The Federal Insurance Management Agency is making some major changes to the way it assesses risk for the National Flood Insurance Program that could impact how much is paid out to homeowners.
Risk Rating 2.0 is the first update to FEMA’s methodology in 50 years. The methodology was used for all new NFIP policies written last year and for renewals this past spring.
Patty Templeton-Jones, president and chief program advocate for insurer Wright Flood FEMA, now takes several risk factors into consideration when it comes to flood insurance that it already uses for other types of property insurance. The old system focused on a property’s elevation within a zone.
“FEMA’s new rating methodology, Risk Rating 2.0, considers specific characteristics of a building to provide a more modern, individualized and equitable flood insurance rate,” Templeton-Jones said. “The new methodology that FEMA is using includes cutting-edge technology and other factors to deliver rates that are actuarially sound, equitable, and easier to understand and now better reflect a property’s flood risk.”
According to FEMA’s website, the changes allow the agency to “to set rates that are fairer and ensures rate increases and decreases are both equitable.” Templeton-Jones said FEMA now ties a property owner’s direct flood risk to their premium.

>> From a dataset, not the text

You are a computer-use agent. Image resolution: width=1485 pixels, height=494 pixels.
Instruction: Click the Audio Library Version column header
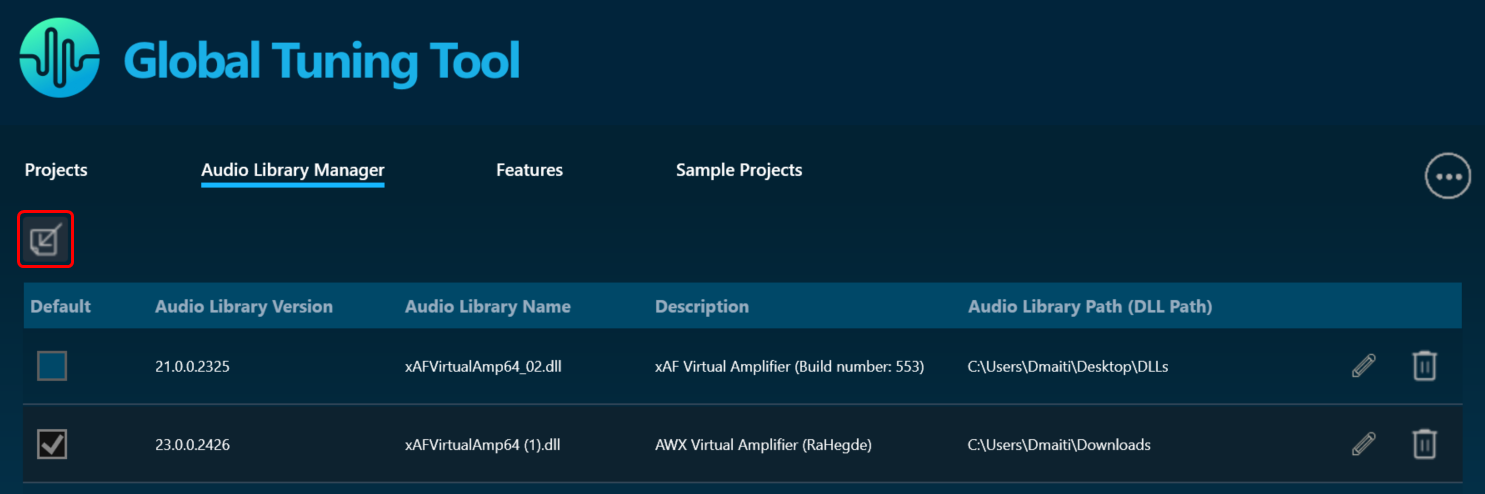tap(244, 306)
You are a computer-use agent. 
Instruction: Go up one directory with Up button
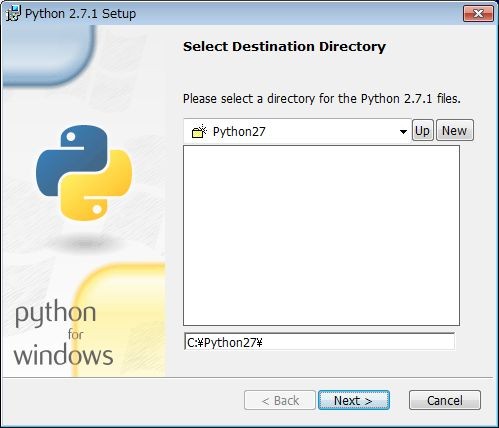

Critics say the changes will cause rates to rise for most policy holders. Early data does reflect that, but the long-term effect is yet to be seen.

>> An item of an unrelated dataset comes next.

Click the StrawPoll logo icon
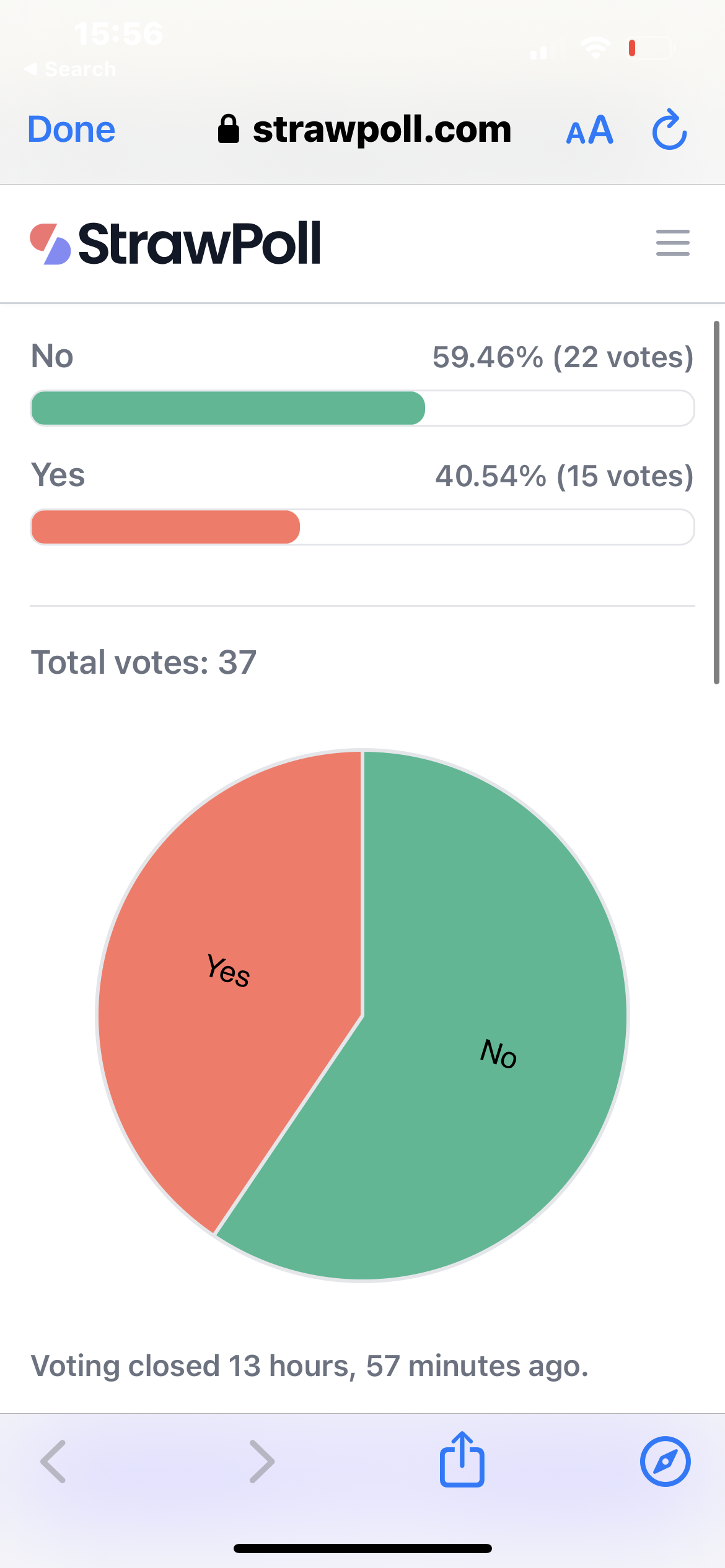 (x=51, y=243)
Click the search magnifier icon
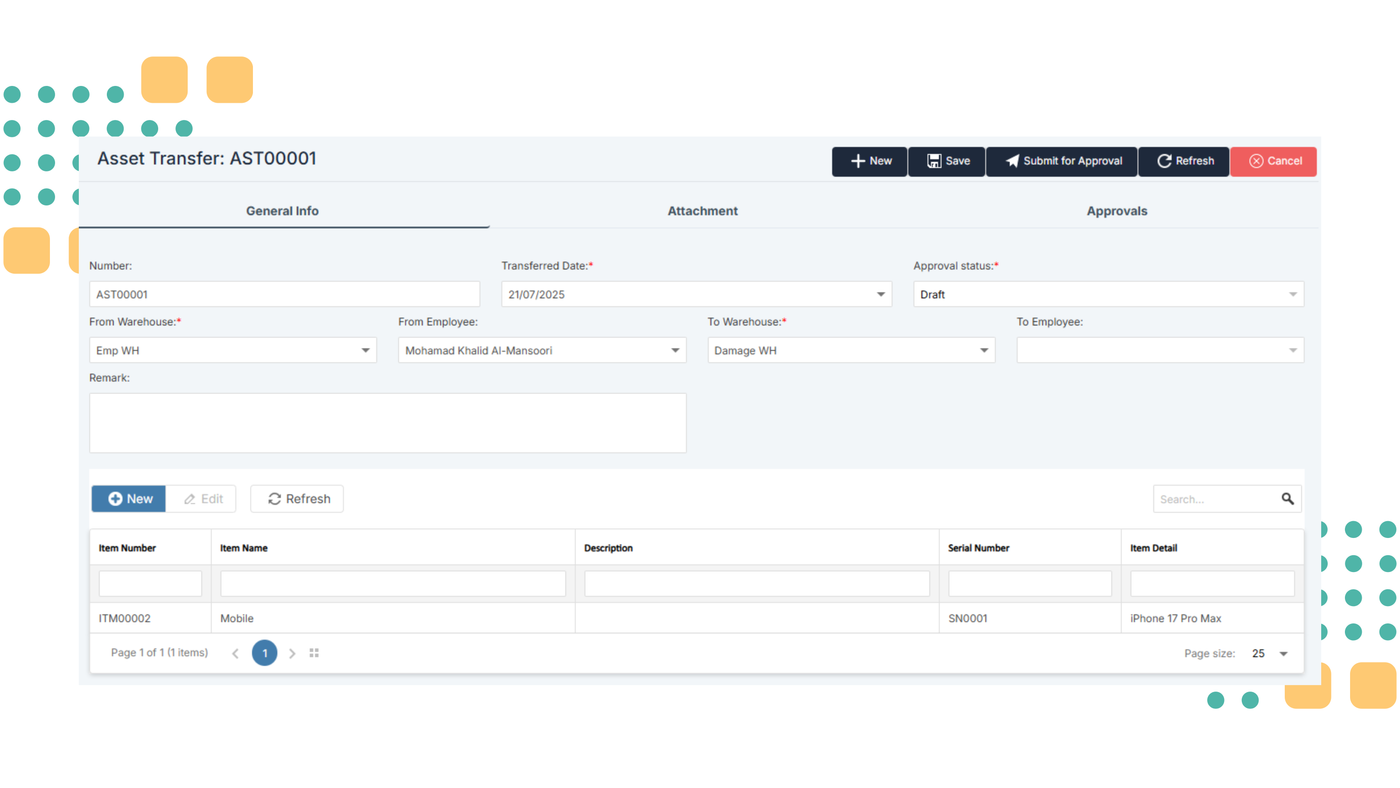The height and width of the screenshot is (788, 1400). pos(1286,498)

“It’s still too early to determine exactly how pricing will be affected,” Templeton-Jones said. “FEMA does have a glide path in place as part of the program that places a limit on the amount that annual premiums can increase for renewals.”
FEMA analysts do expect a portion of policyholders to drop their insurance because of the higher prices. That has drawn objections to the changes for two high-ranking Senators — Democrat Bob Menedez of New Jersey and Republican John Kennedy of Louisiana. The pair recently held hearings on the impact of Risk Rating 2.0 and other proposed changes. The pair have introduced their owner bill that they claim would protect homeowners.
Doug Quinn, executive director of American Policyholders Association, testified about the importance of affordable flood insurance before the Banking Committee hearing. Quinn became an activist after his home was damaged during Hurricane Sandy in 2012.
Quinn said the NFIP has long struggled with its finances, but the situation became much worse following Hurricane Katrina in 2005. The program went heavily into debt and there were calls for privatization. As a result, insurance companies were much more conservative following Hurricane Sandy.
Quinn said privatizing the program ran the risk of companies refusing to abandon some properties because they were deemed too high risk. However, raising premiums, as has happened under the risk assessment, causes homeowners to opt out of getting flood insurance. Either way, the pool of those paying for coverage shrinks.
“The fewer participants you have in the program, the less economically viable it is,” Quinn said.
This has a widespread effect, he said — one that impacts restoration contractors. Property owners will have much less money to pay for repairs and remediation following a flood.
“When that safety net fails, it hurts not just the consumer, but the community, the business community and the American economy,” Quinn said.
The main political issue facing the NFIP is that many legislators from the middle of the country see flooding as a coastal problem. More and more often, however, floods are striking their constituents. FEMMA reports that 99% of counties have experienced a flooding event. This makes flooding the most common natural disaster, Templeton-Jones said.
“Quite simply, where it rains, it can flood, which means no property is entirely immune to the potential of flooding,” she said. “Weather patterns are evolving, and storm intensity and frequency continue to increase nearly in every area of the country. With increased rainfall, homeowners’ risks for flooding and flood damage are also on the rise.”
Weather plays a major role in flooding, but Templeton-Jones said there are more and more cases of urban flooding, which is exacerbated through construction and the replacement of green space with buildings.
“Concrete does not absorb water; overdevelopment can alter natural drainage systems; under maintained infrastructure systems could lead to water main breaks,” she said. “These elements also factor into the propensity for flooding events.”